Much of behavior change programming is targeted to the individual level. Rational actor theories are heavy on constructs related to an individual’s beliefs and attitudes, basing behavioral choices on whether a person evaluates their abilities or the benefits of the behavior as sufficient to motivate that individual to perform the behavior. These ideas have been assailed on many fronts, as behavioral economists have shown over and over again that we act in “predictably irrational” ways (see Dan Ariely’s accessible introduction). Programs have slowly come to understand that social processes influence behavior, most often characterized by the inclusion of the perception of a social norm supporting or opposing a given behavior in the initial assessment questionnaire. For example, in a study I worked on related to FGM, one of our questions led to an understanding that “social norms” were a powerful motivator for behavior, but this finding left us with little idea of how to change things, and this was part of the reason I turned to social network analysis as an area of investigation.
The bad news is that things are far more complicated than I imagined. I thought that understanding the social determinants of health would essentially boil down to using something like Christina Bicchieri’s operational definitions of social norms to shed light on a norm and then following a set of proscribed procedures to change that norm through private education and/or public commitment. This does seem a reasonable way to proceed in some cases, but what I’ve stumbled upon is that sociology has much more to say about the structure of society than this.
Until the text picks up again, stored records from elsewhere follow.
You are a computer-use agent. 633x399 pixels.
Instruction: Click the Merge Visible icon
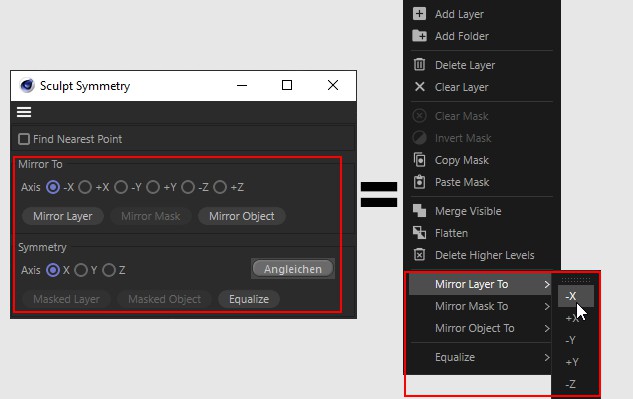coord(419,211)
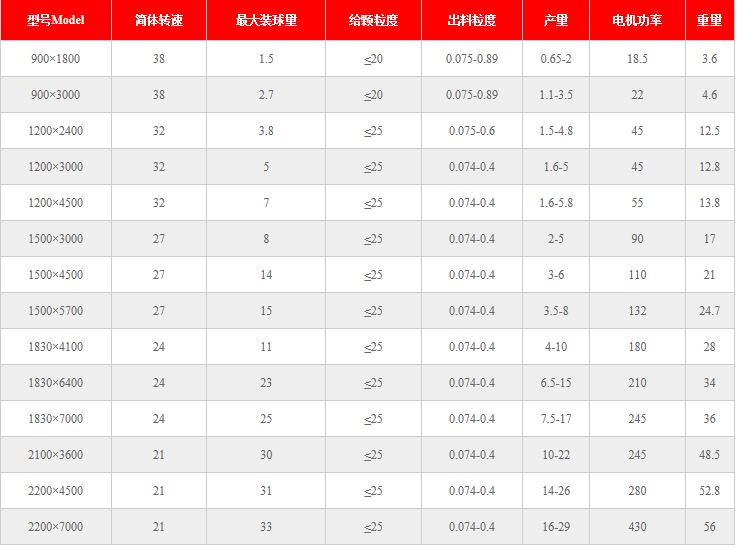
Task: Click the 0.075-0.6 discharge size cell
Action: (472, 131)
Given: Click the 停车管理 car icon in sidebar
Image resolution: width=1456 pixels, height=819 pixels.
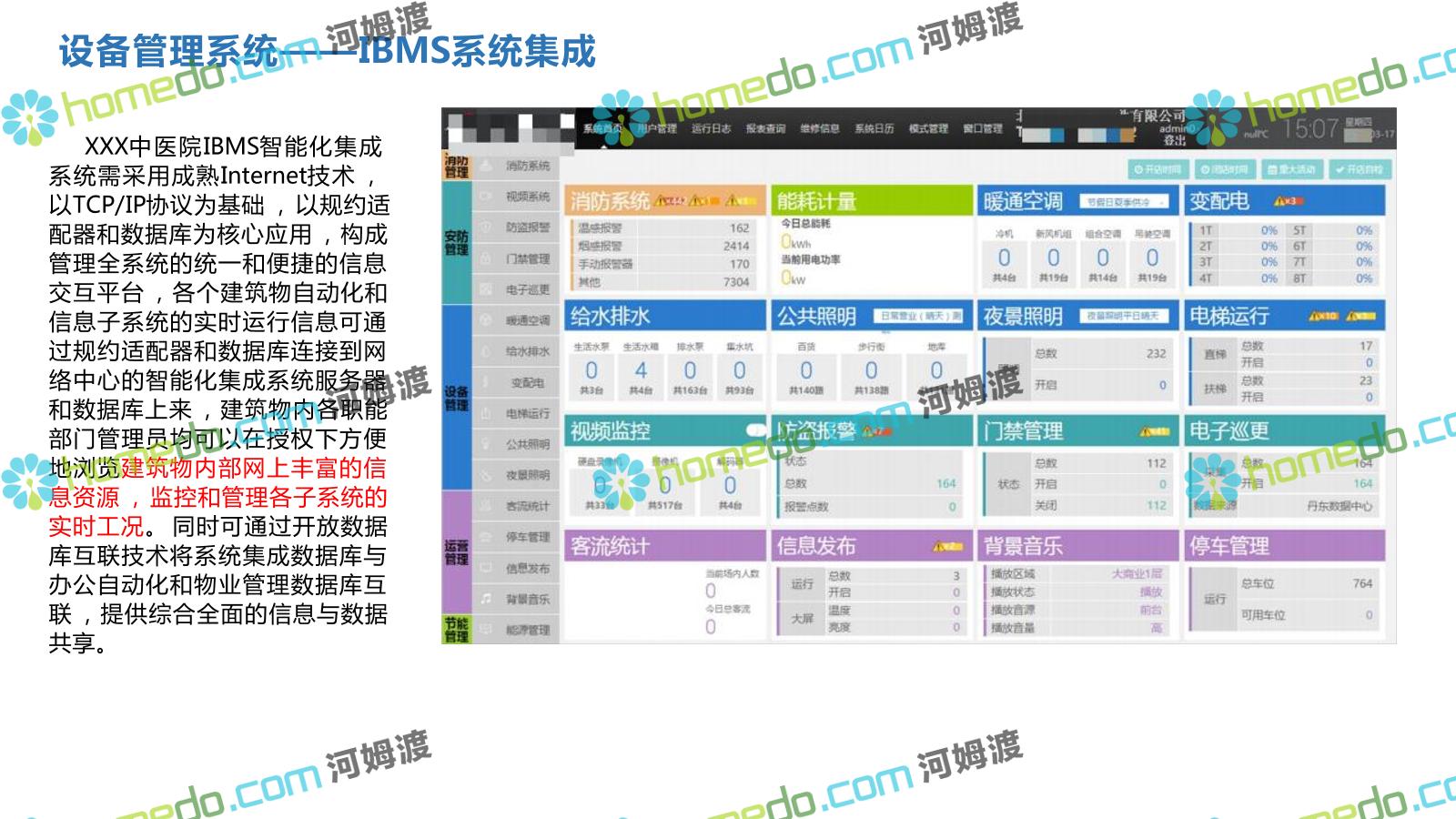Looking at the screenshot, I should [x=486, y=537].
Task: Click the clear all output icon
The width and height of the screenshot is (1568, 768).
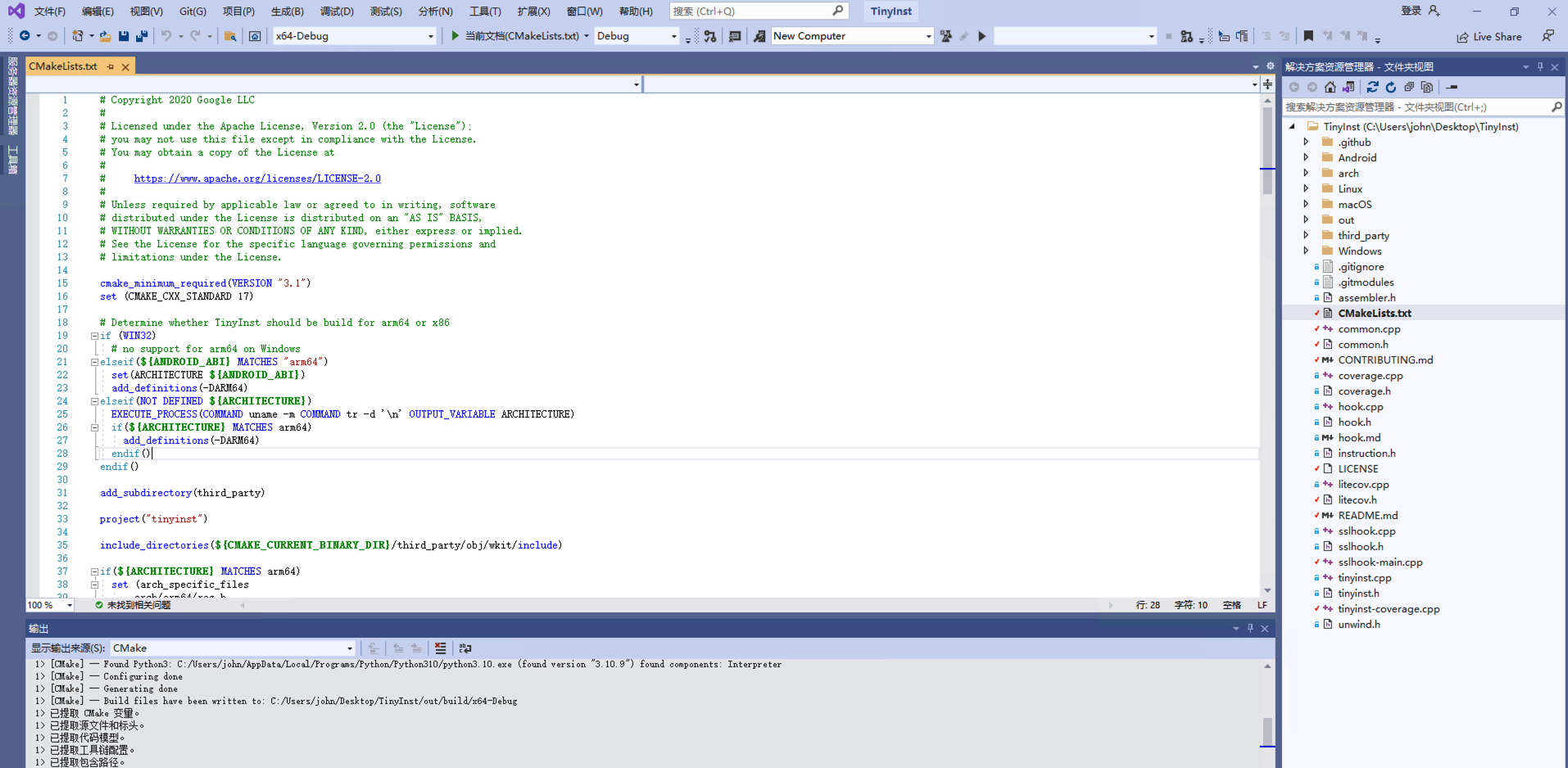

Harrison White’s Identity and Control serves as a great explanation of a multi-level network understanding of society, starting with the basic unit, not of the “person,” but of the identity. This means that his basic unit for understanding society isn’t simply a human being, but an aspect of that personality that interacts with other identities. For example, though I am a person, the identity I have as the author of this blog is quite different from my identity on a parenting website or a non-work-related social media profile. White uses this example of our different internet accounts to explain how we switch between identities based on our contexts and that these bundles of identities and the networks we’re a part of ultimately form who we are as a person, whether online, with work colleagues, within our families, or as we sit on a bus with strangers. So a simplistic understanding of the singular “network” of which we, as “persons” are a part, seems doomed to fail at a basic theoretical level.
But beyond this, the simplistic understanding of a network characterizing structural relationships as opposed to strictly individual attributes is also misleading. Think, for example, of your alumni network. If you meet a fellow alumnus at a networking event and he asks for your help, you don’t agree because of shared individual attributes (level of wealth, race, gender, etc.) or (necessarily) because of your direct network relationship (you know him through you friend who knows John who knows Suzie who knows Steve who knows him, though you may not know this series of connections at all!), but instead because of a shared identity that comes through an indirect sense of connection. But surely this kind of connection is incredibly important, whether it’s an alumni network, supporters of a football team, religious affiliation, or being from the same neighborhood (in the form of a community with a shared identity, as opposed to simply a relationship defined by some geographic proximity).
All of the complexities of White’s theories are far beyond the scope of a blog post, but as I begin to unpack in my own mind how sociological theory can inform SNA for health, these ideas have tangible consequences for how we implement programs. One of the most basic results that I’ve come across is a paper by Shakya et. al. (2014) that examines individual and village-level drivers of latrine uptake compared to the impact of the “network community,” defined in the paper by a strictly analytical method applied to whole network data to determine groups within which social influence is particularly strong. The main result is that these communities have a stronger effect that individual- or village-level influences, which should bring to mind immediate implications for how we target programs to change behaviors that are socially influenced.
As we look beyond the individual to larger “social” determinants of health, let’s be sure to really dig into the rich understanding of social systems and processes that sociological theory can contribute and not just think about “culture” or peer-influences in their reductionist forms.